Race After Technology: Abolitionist Tools for the New Jim Code
- Author: Ruha Benjamin
- Language: English
- Genre: Non-fiction
- Published: 2019
- Publisher: Polity
- Publication place: USA
- ISBN: 9781509526390

= Race After Technology =

2019 non-fiction book by Ruha Benjamin

Race After Technology: Abolitionist Tools for the New Jim Code is a 2019 American non-fiction book by Ruha Benjamin focusing on a range of ways in which social hierarchies, particularly racism, are embedded in the logical layer of internet-based technologies.
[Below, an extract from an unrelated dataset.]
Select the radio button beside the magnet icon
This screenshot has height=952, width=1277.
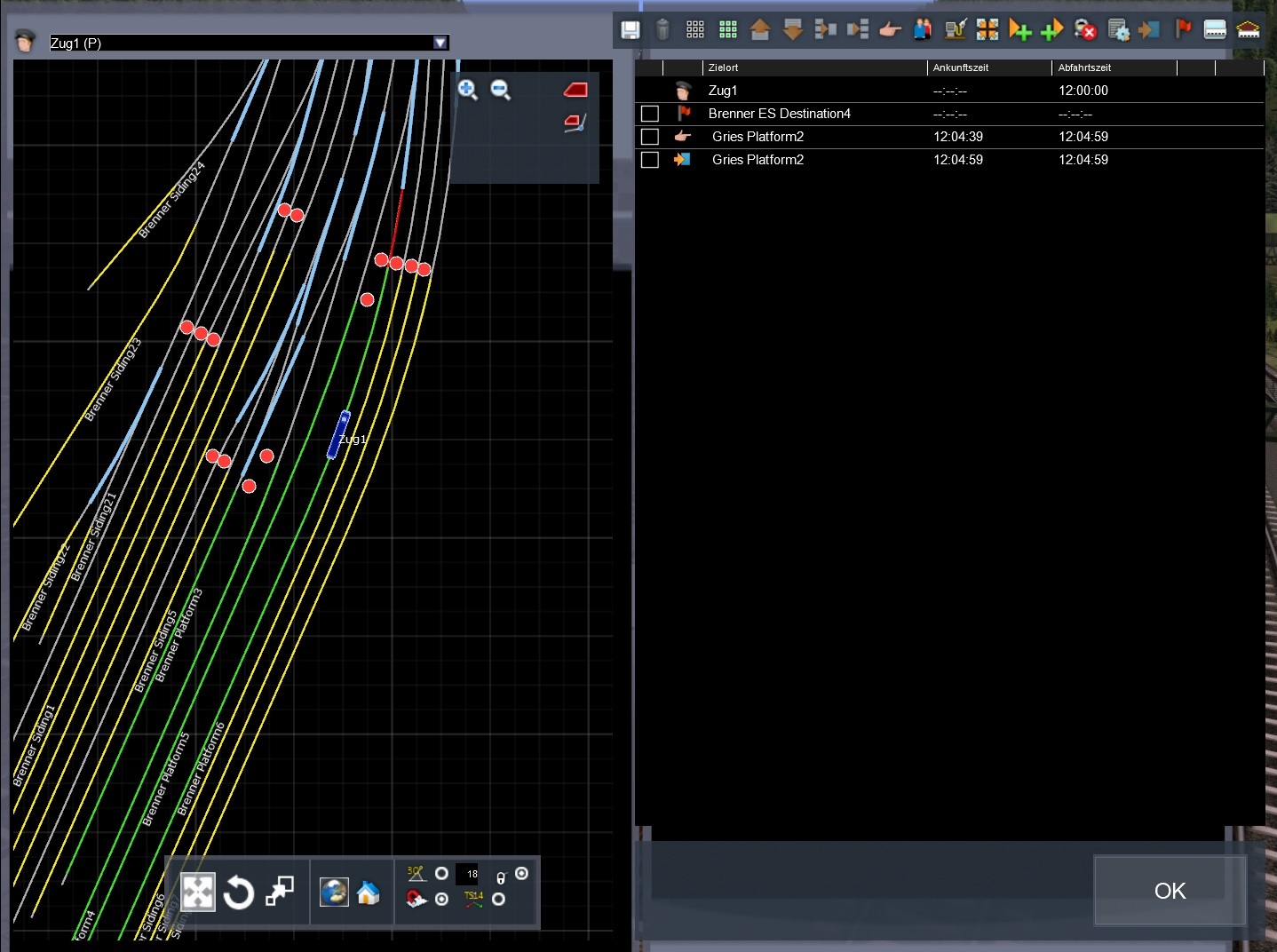click(441, 900)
It won the 2020 Oliver Cox Cromwell Book Prize, 2020 Brooklyn Public Library Literary Award for Nonfiction, and Honorable Mention for the 2020 Communication, Information Technologies, and Media Sociology Book Award, and has been widely reviewed.

== Overview ==
Dr. Ruha Benjamin is a sociologist and a professor in the Department of African American Studies at Princeton University. The primary focus of her work is the relationship between innovation and equity, particularly focusing on the intersection of race, justice and technology.

== Background ==
Race After Technology: Abolitionist Tools for the New Jim Code was published by Polity in 2019. In it, Benjamin develops her concept of the "New Jim Code," which references Michelle Alexander's work The New Jim Crow, to analyze how seemingly "neutral" algorithms and applications can replicate or worsen racial bias. A review in The Nation noted that,

“What’s ultimately distinctive about Race After Technology is that its withering critiques of the present are so galvanizing. The field Benjamin maps is treacherous and phantasmic, full of obstacles and trip wires whose strength lies in their invisibility. But each time she pries open a black box, linking the present to some horrific past, the future feels more open-ended, more mutable…This is perhaps Benjamin’s greatest feat in the book: Her inventive and wide-ranging analyses remind us that as much as we try to purge ourselves from our tools and view them as external to our flaws, they are always extensions of us. As exacting a worldview as that is, it is also inclusive and hopeful.”
Upon its release, Michelle Alexander shared her thoughts, amongst others, stating that,“Race After Technology is essential reading, decoding as it does the ever-expanding and morphing technologies that have infiltrated our everyday lives and our most powerful institutions. These digital tools predictably replicate and deepen racial hierarchies — all too often strengthening rather than undermining pervasive systems of racial and social control.”

== Reception ==
Race After Technology won the 2020 Oliver Cox Cromwell Book Prize awarded by the American Sociological Association Section on Race & Ethnic Relations, 2020 Brooklyn Public Library Literary Award for Nonfiction, and Honorable Mention for the 2020 Communication, Information Technologies, and Media Sociology Book Award. It was also selected by Fast Company as one of “8 Books on Technology You Should Read in 2020.”